_Exercise_
Keep every line of the data below that has the string "computer" and present those lines.

*** Opening Extracted records ***

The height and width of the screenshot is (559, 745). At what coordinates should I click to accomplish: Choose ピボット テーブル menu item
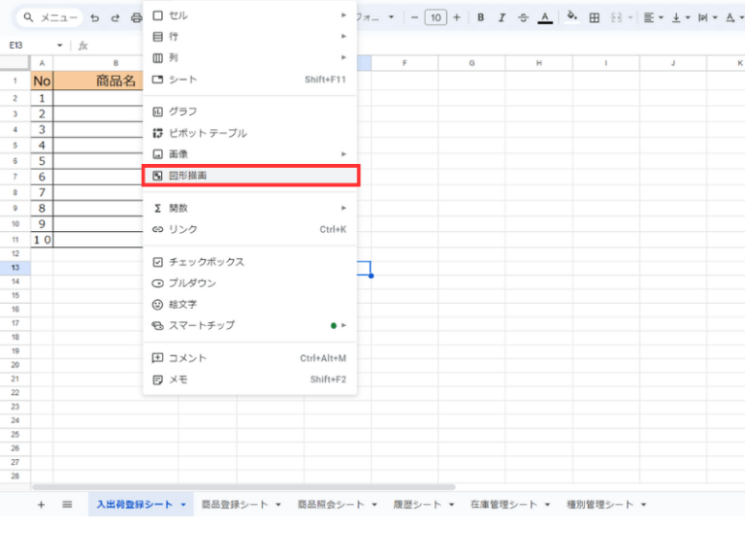point(208,133)
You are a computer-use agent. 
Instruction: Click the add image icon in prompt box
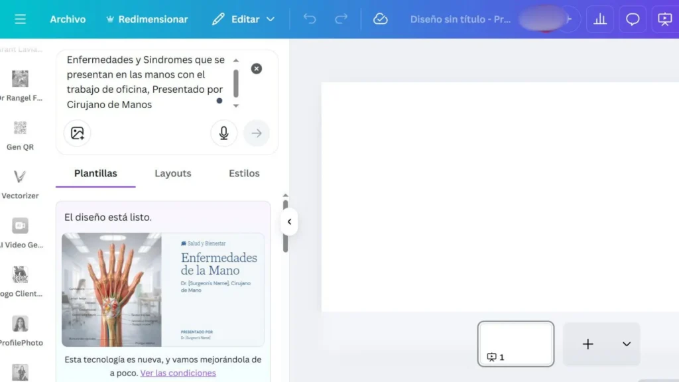pos(78,133)
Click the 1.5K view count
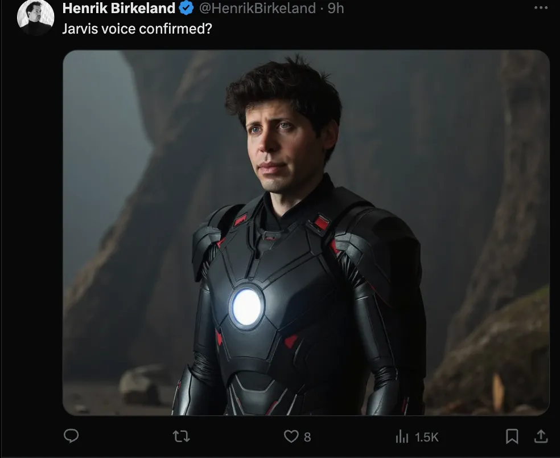This screenshot has width=560, height=458. point(426,437)
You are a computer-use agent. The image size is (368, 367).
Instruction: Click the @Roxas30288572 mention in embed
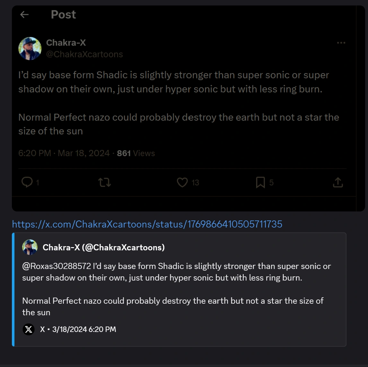coord(56,266)
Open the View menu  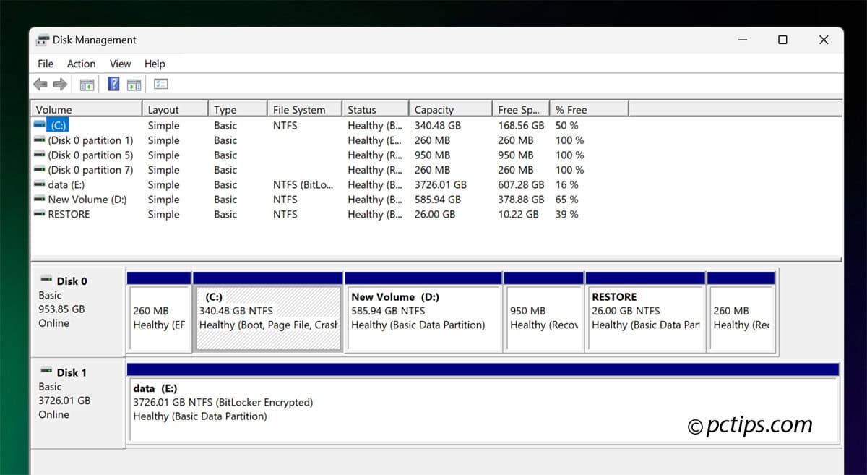tap(120, 64)

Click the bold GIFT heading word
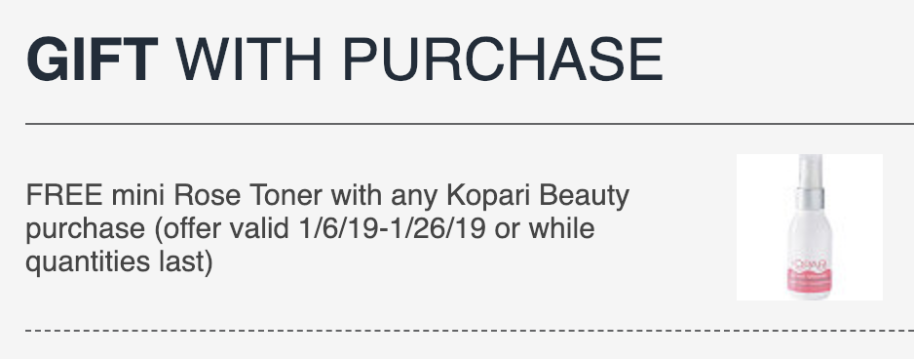[93, 59]
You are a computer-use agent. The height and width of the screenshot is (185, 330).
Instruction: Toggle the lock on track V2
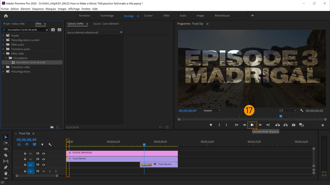click(25, 159)
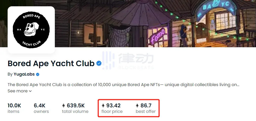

*** Closing Extracted records ***

_Exercise solution_
You are a computer-use agent. 
You are a computer-use agent. The image size is (368, 367).
You are a computer-use agent. The height and width of the screenshot is (185, 330).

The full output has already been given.